* **TEXT SHOWN**
Therefore, \(R_{n}({\varvec{\beta }}_0 + \mathbf {u}/\sqrt{n}) - R_{n}({\varvec{\beta }}_0)\) is dominated by \( \frac{\mu _{h_\tau }}{2} \mathbf {u}^{\text{ T }}\frac{\sum _{i = 1}^n \mathbf {x}_i \mathbf {x}_i^{\text{ T }}}{n} \mathbf {u}\), for \(\Vert \mathbf {u} \Vert = C\), where C is sufficiently large. In conclusion, there exists a local minimizer of \(R_{n}({\varvec{\beta }})\), \(\hat{{\varvec{\beta }}}^{(\mathrm{SCAD})}\), such that \(\Vert \hat{{\varvec{\beta }}}^{(\mathrm{SCAD})} - {\varvec{\beta }}_0 \Vert = O_p(n^{-\frac{1}{2}})\), if \(\lambda _n \rightarrow 0\) as \(n \rightarrow \infty \). \(\square \)

* **EXERCISE**
Answer these about the SCAD proof excerpt above:
(a) Under what condition on u is the difference in R_n said to be dominated by the quadratic term?
(b) What rate does the excerpt give for the distance between the SCAD local minimizer and β_0?
(c) What must hold for λ_n for that conclusion?

* **DATA ROWS**
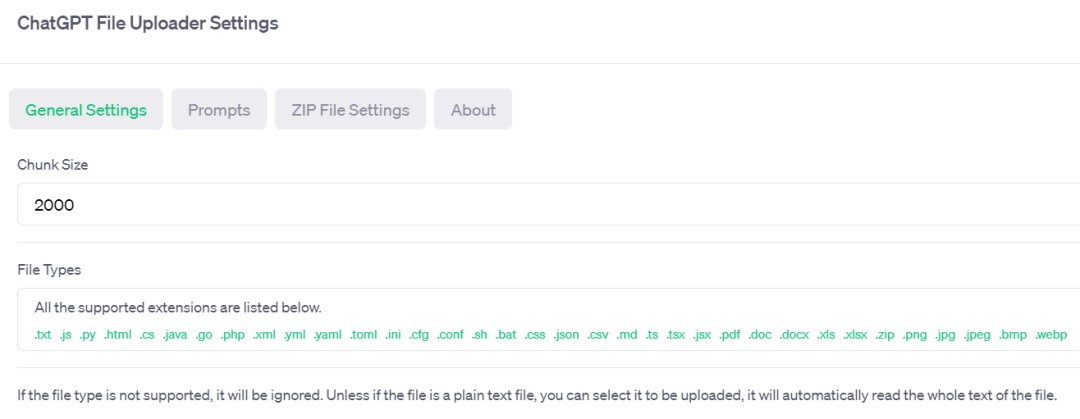Go to the About tab
The height and width of the screenshot is (419, 1080).
pos(473,110)
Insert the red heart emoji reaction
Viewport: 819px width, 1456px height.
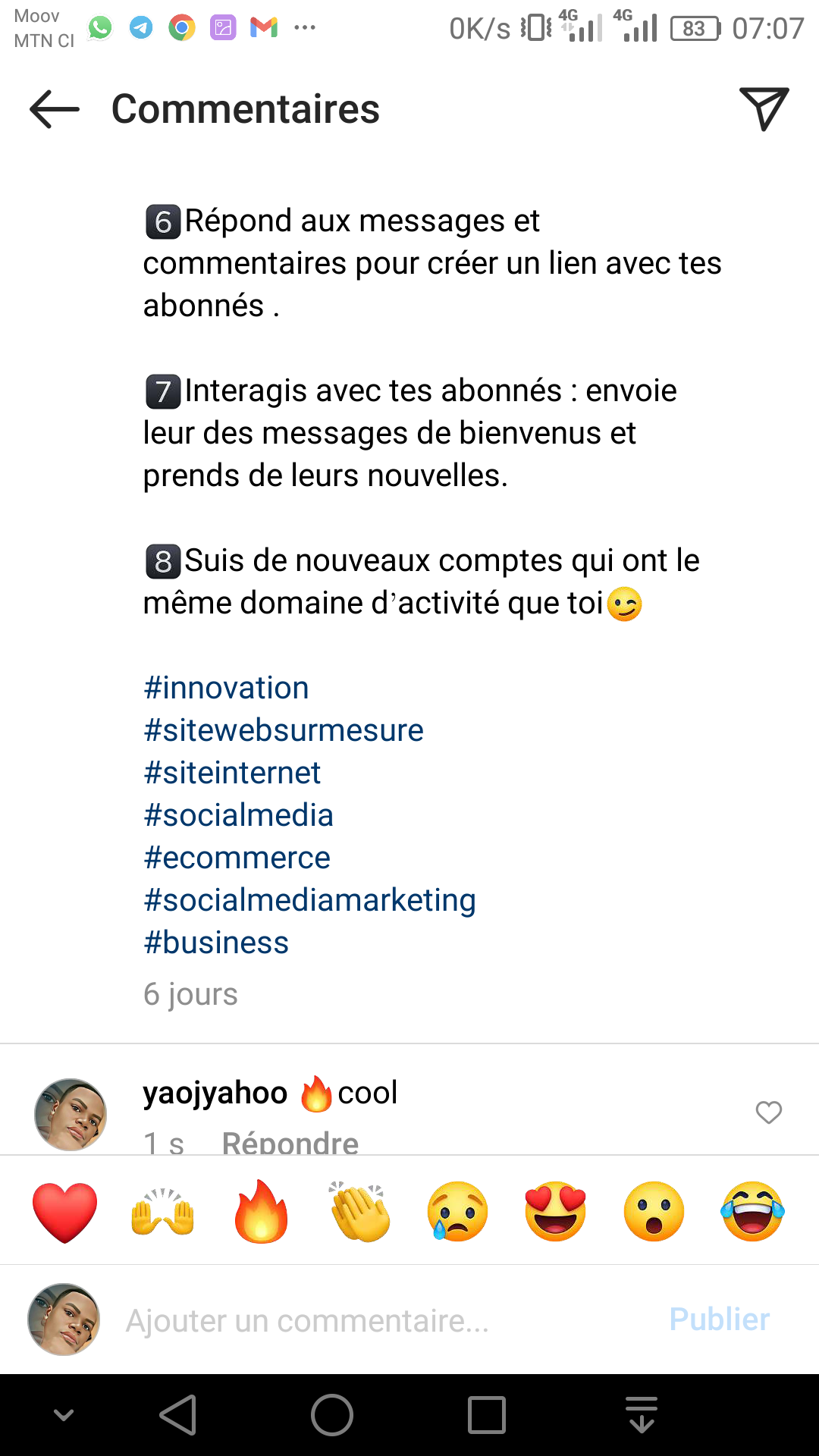pos(65,1211)
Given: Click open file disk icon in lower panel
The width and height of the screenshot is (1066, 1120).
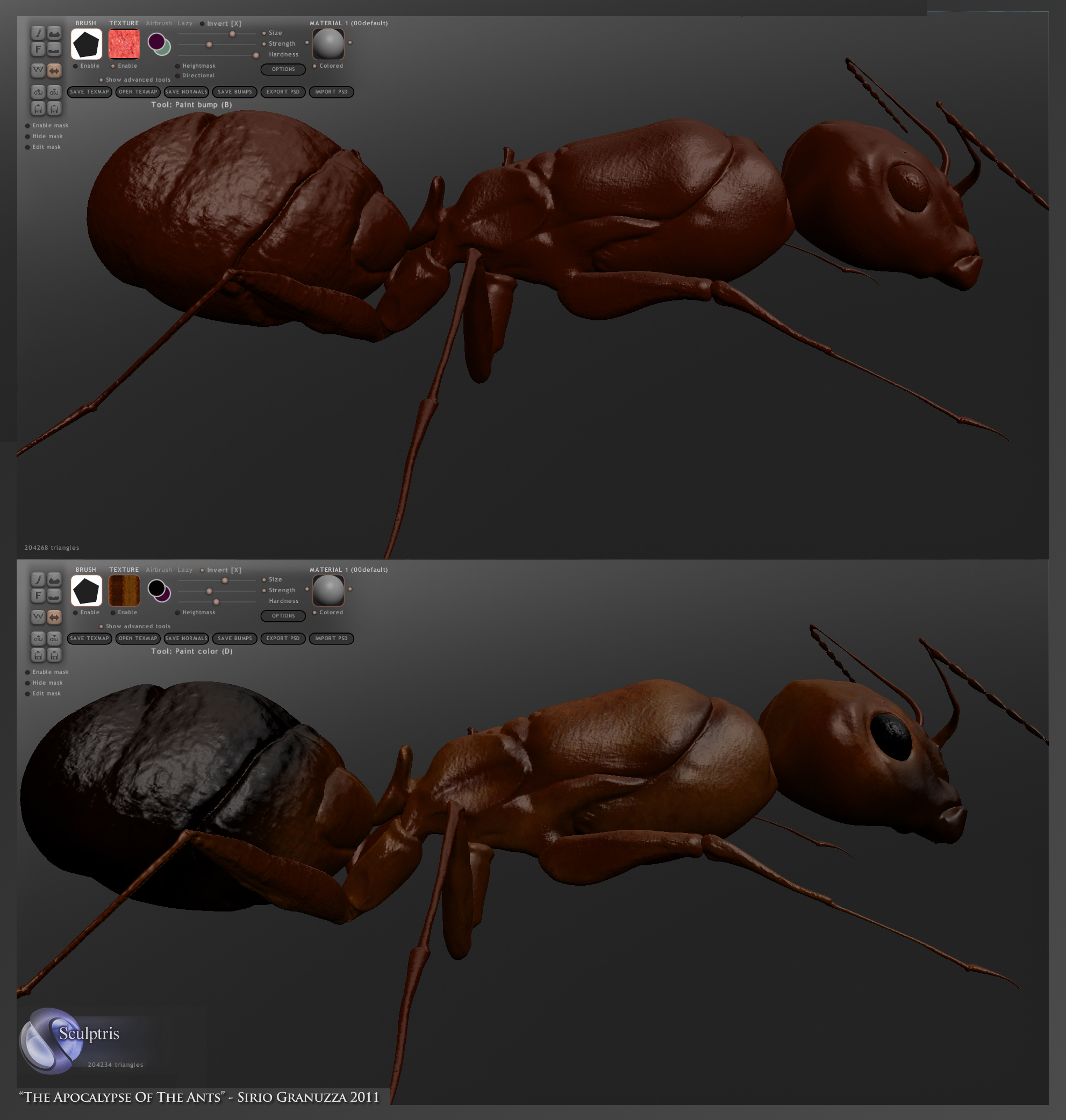Looking at the screenshot, I should tap(38, 655).
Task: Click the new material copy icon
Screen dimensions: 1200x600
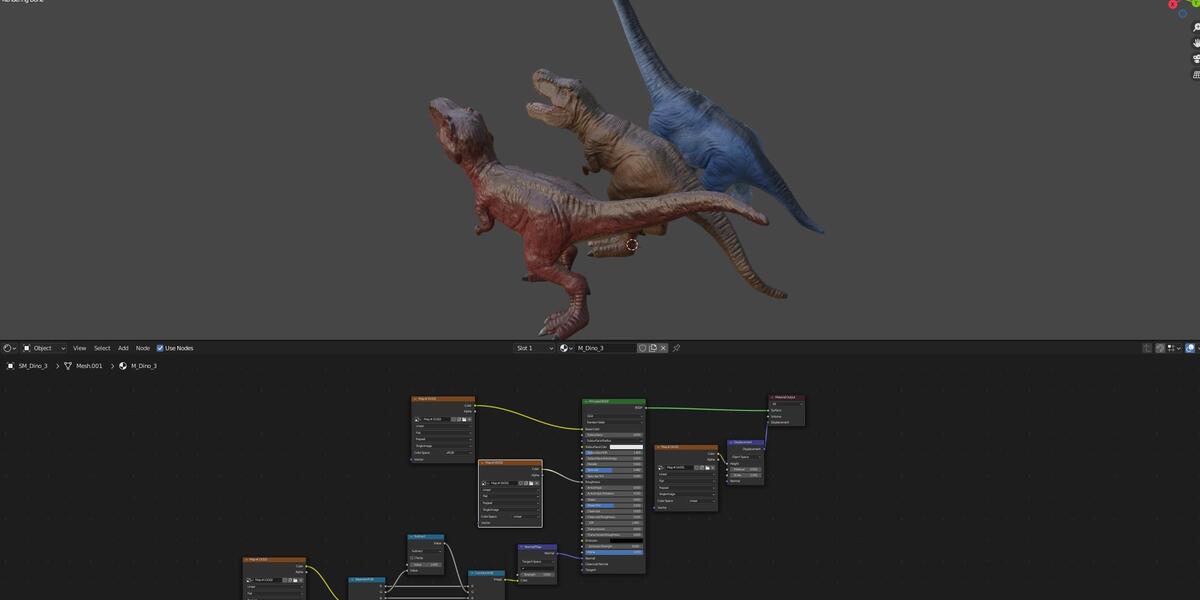Action: coord(653,348)
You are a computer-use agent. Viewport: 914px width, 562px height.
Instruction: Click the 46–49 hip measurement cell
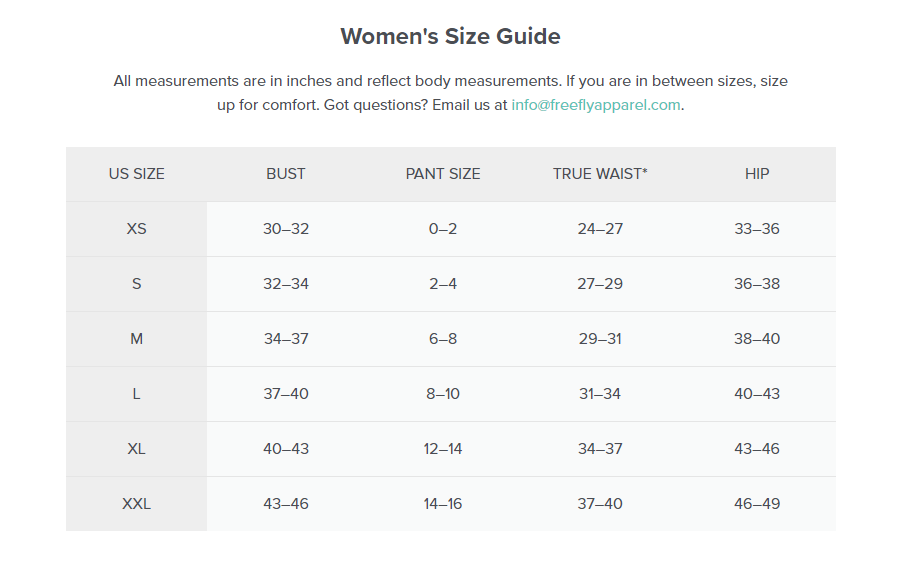click(757, 504)
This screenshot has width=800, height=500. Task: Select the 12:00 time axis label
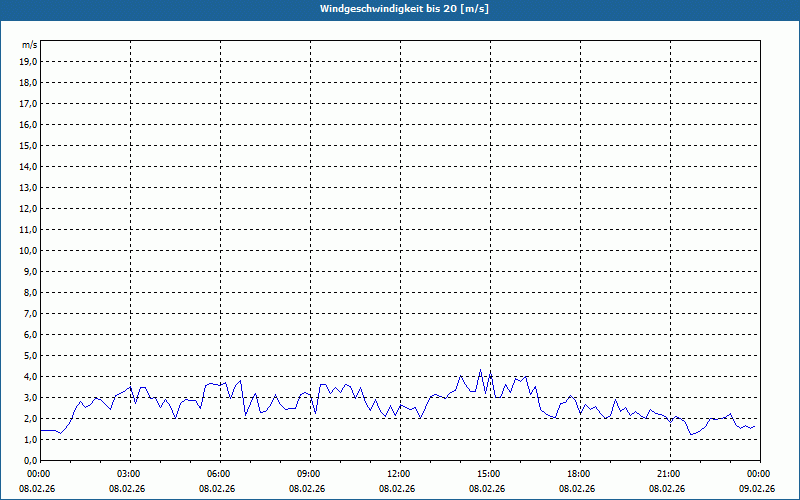click(x=399, y=474)
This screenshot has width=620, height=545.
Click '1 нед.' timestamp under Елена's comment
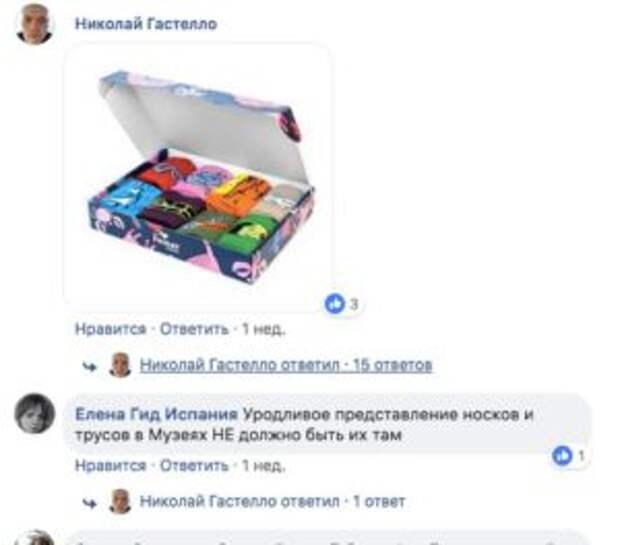coord(263,466)
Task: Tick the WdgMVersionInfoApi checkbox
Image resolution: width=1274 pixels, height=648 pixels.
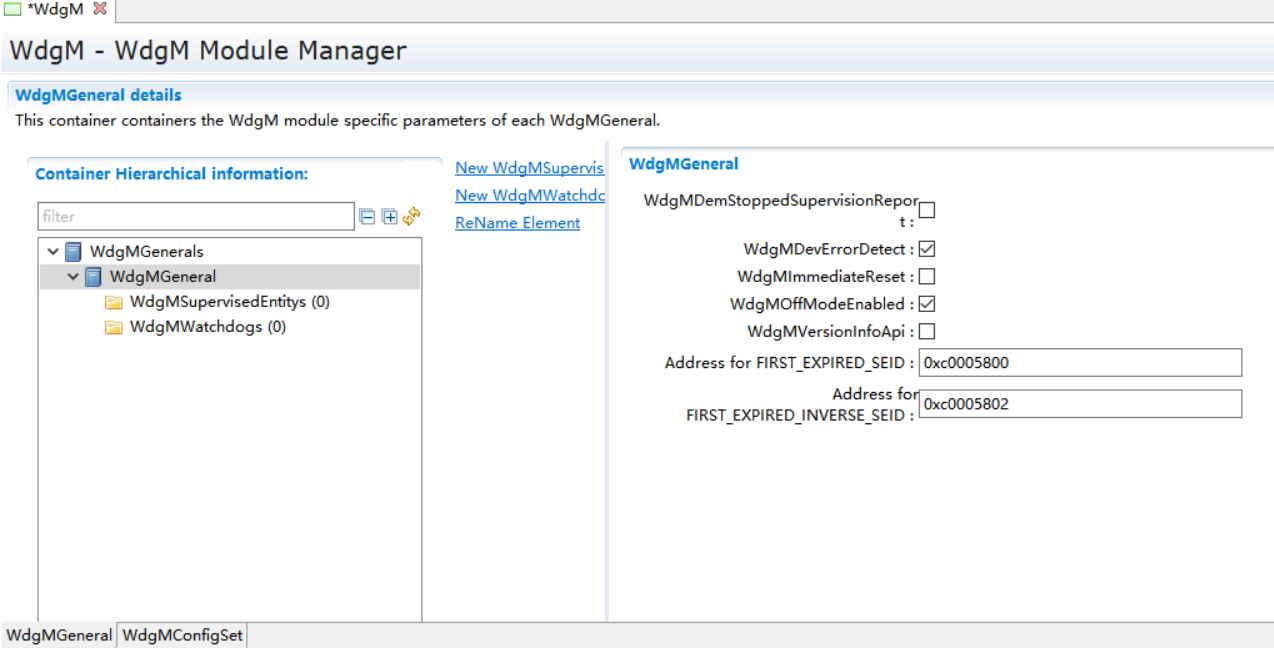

* **THE RESULT**
(a) When ‖u‖ = C, with C sufficiently large.
(b) O_p(n^(-1/2)).
(c) λ_n → 0 as n → ∞.